Ci si perdoni la tigna con cui torniamo su un argomento già trattato ma il fatto che la parata militare del due giugno, cioè di questa mattina, si farà (a prescindere dai morti in Emilia e da uno sciame sismico che continua a infestare quella terra da più di una settimana, a prescindere dai diciassette morti e dai capannoni crollati addosso ai nostri operai) merita qualche riflessione in più.
La prima ha a che fare con i tagli decisi, bontà loro, dagli organizzatori della parata per risparmiar monete: non ci saranno in cielo i ghirigori delle frecce tricolori, non sfileranno i mezzi pesanti, i lancieri di Montebello e i carabinieri a cavallo. Con un risparmio totale di un venti per cento sui costi preventivati alla vigilia. Si è aggiunto che, tanto, parte della cifra era stata ormai impegnata e che comunque non sarebbero stati quei pochi milioncini di euro a risolvere il problema di un paese sull’orlo della bancarotta. Nemmeno la riduzione delle indennità dei parlamentari e l’adeguamento dei prezzi della buvette di Montecitorio salveranno l’Italia: ma si è scelto – giustamente – di tagliare quei costi perché a un paese a cui chiedi sacrifici e senso di responsabilità devi offrire anche gesti simbolici. Che portano poco alle casse della nazione ma molto al senso di responsabilità e di solidarietà collettivi.
Fu anche questa la ragione che convinse il presidente Scalfaro, il giorno del suo insediamento al Quirinale nel 1992, ad annunciare che la Repubblica sarebbe stata celebrata, da quel due di giugno in avanti, senza parate militari e senza pranzo di gala offerto al personale diplomatico accreditato ma piuttosto aprendo i giardini del Quirinale agli italiani. Fu una scelta e un gesto di sobrietà, peraltro in un tempo in cui i morsi della crisi erano meno violenti e la terra non tremava ogni notte come accade in queste ore. Ci si piange addosso a dir questo, come ammonisce il presidente Napolitano? Si piangeva addosso Oscar Luigi Scalfaro quando decise di ricordare i valori di una repubblica ferita dalla strage di Capaci chiedendo a tutti di fare il loro mestiere e il loro dovere senza parate lungo il foro romano? Io credo di no.

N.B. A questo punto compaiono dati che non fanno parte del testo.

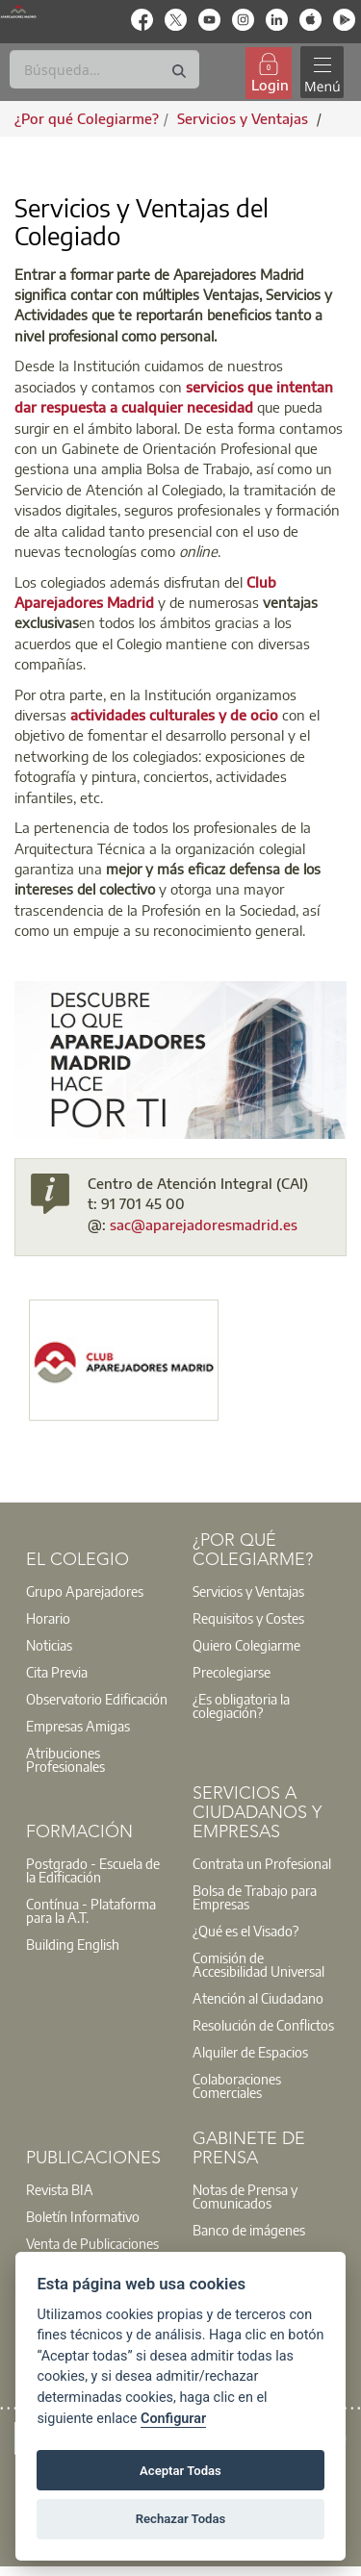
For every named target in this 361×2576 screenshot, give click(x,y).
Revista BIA (59, 2189)
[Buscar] (104, 69)
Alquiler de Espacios (250, 2051)
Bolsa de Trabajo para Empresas (255, 1896)
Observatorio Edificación (97, 1698)
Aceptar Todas (180, 2470)
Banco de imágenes (249, 2229)
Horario (48, 1618)
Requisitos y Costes (248, 1618)
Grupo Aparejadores (84, 1591)
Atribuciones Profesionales (65, 1759)
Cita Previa (57, 1671)
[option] (97, 1591)
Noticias (49, 1645)
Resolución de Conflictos (263, 2024)
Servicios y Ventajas (248, 1591)
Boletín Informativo (83, 2216)
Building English (72, 1944)
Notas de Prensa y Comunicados (245, 2196)
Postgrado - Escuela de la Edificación (93, 1870)
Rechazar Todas (181, 2519)
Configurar (173, 2419)
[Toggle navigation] (321, 72)
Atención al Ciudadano (258, 1998)
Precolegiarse (232, 1671)
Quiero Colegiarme (246, 1645)
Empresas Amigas (78, 1725)
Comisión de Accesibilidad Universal (258, 1964)
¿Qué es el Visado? (245, 1930)
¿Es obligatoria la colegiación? (241, 1705)
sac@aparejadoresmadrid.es (203, 1224)
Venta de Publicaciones (92, 2243)
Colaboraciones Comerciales (237, 2085)
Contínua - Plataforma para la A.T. (91, 1910)
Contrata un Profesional (262, 1863)
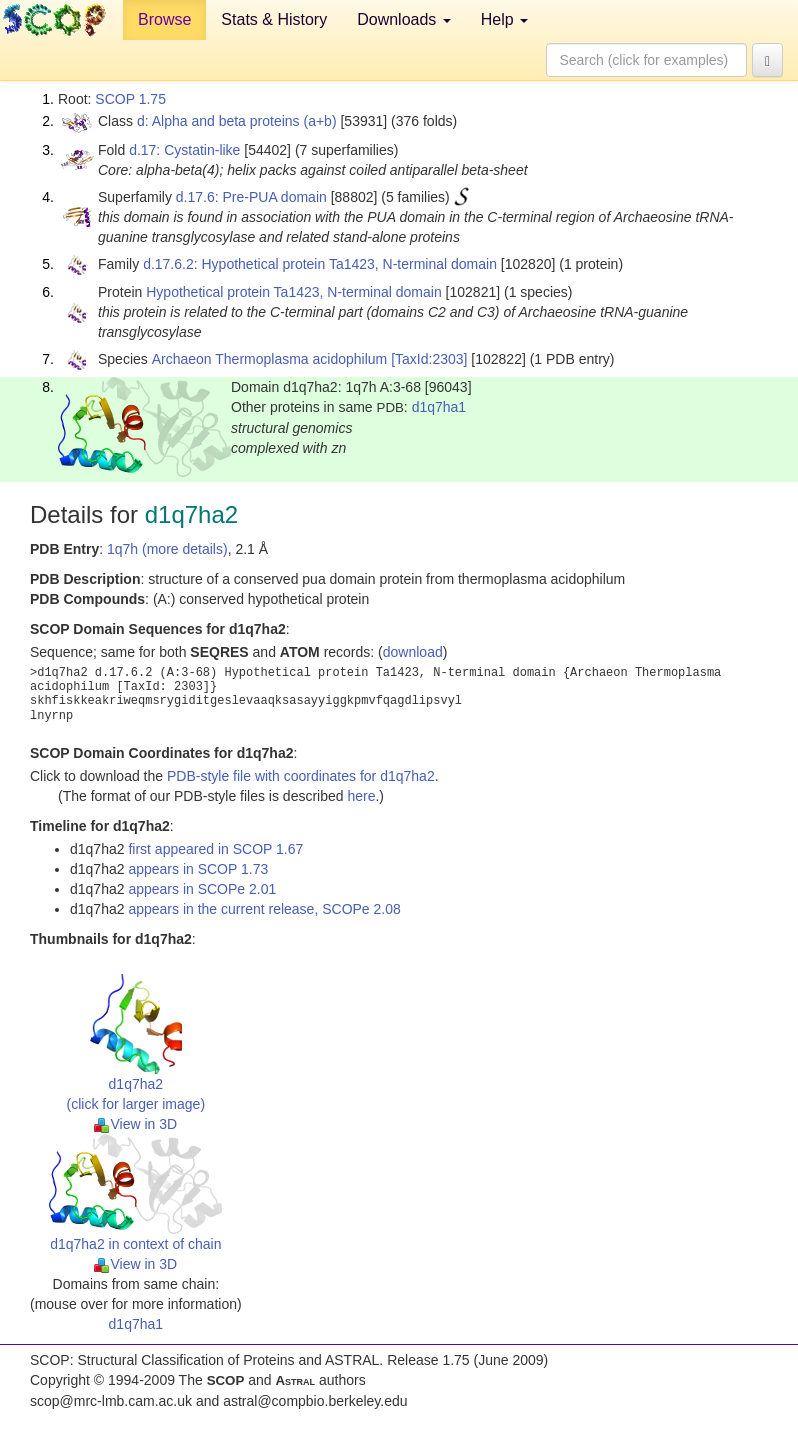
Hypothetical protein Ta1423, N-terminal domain (293, 292)
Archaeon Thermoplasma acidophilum (270, 359)
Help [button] (504, 19)
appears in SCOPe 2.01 (202, 889)
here (361, 796)
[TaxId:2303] (429, 359)
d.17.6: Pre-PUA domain (251, 197)
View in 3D (135, 1124)
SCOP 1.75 (130, 99)
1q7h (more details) (167, 549)
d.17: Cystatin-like (184, 150)
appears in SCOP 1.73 (198, 869)
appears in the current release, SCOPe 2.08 (264, 909)
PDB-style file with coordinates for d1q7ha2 (301, 776)
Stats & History (274, 19)
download (413, 652)
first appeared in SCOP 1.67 (215, 849)
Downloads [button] (404, 19)
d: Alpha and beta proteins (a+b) (237, 121)
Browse (164, 19)
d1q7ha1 (439, 407)
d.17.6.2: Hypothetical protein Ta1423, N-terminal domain (320, 264)
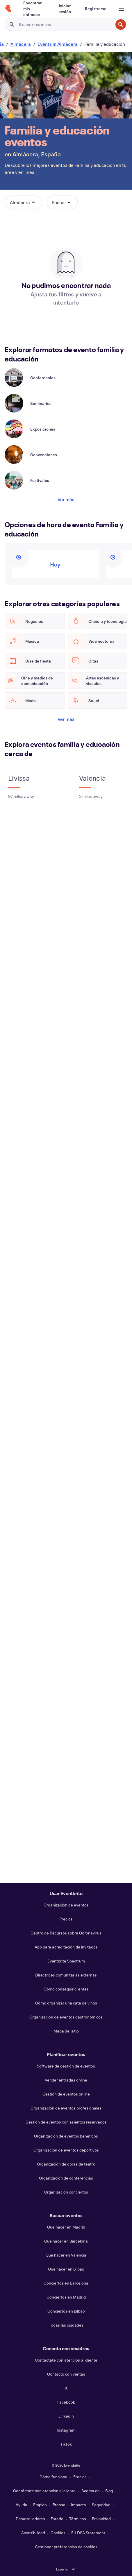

E non credo che si possa rinunciare a ragionare su altri costi, altre spese, altre urgenze senza considerarle – come sempre – fuori tema. La protezione civile ci dice che il danno quantificato di trent’anni di eventi sismici supera abbondantemente i cento miliardi di euro, senza considerare il costo delle vite umane e la perdita inestimabile del patrimonio artistico finito in macerie, anno dopo anno. La stessa protezione civile ci spiega che mettere in sicurezza l’Italia costerebbe non più di venti-venticinque miliardi, meno di un quarto dei danni subiti e pagati in questi anni.
Cosa c’entrano i terremoti con la parata del due giugno? Nulla, Dio ce ne scansi. E non c’entrano nulla nemmeno con le pazze spese per l’acquisto dei novanta F35 che andranno ad abbellire la nostra collezione di cacciabombardieri. I terremoti non c’entrano con gli ottanta miliardi che il paese versa obbediente ogni anno nelle tasche dei corrotti e dei corruttori, in attesa che l’avvocato Ghedini dia il via libera a una legge anticorruzione. I terremoti non c’entrano con i centottanta miliardi che i furbetti sottraggono allo stato ogni anno evadendo le tasse. I terremoti non c’entrano con nulla, ci mancherebbe. Ma allora, o ci limitiamo a fare sacrifici agli dei come i Maya per tener lontane quelle scosse dalle nostre vite oppure decidiamo che questi denari da qualche parte vadano recuperati. Anche, perché no?, dalle parate militari del due giugno.
Non è andata così quest’anno: pazienza. Ma siccome sono un inguaribile ottimista, sogno che il presidente che verrà si affacci dai balconi del suo palazzo per dire che la Repubblica la celebreremo ospitando nei giardini del Quirinale i trecento precari che lavorano all’Istituto Nazionale di Geofisica e Vulcanologia e che per mestiere (non certo per stipendio ricevuto) dovrebbero aiutarci a prevenire i disastri. Quell’istituto ha i fondi bloccati da dieci anni: ricerca e prevenzione si fanno come si può, arrabattandosi o chiedendo un supplemento di senso di responsabilità a chi vi lavora. La Repubblica oggi sono anzitutto loro.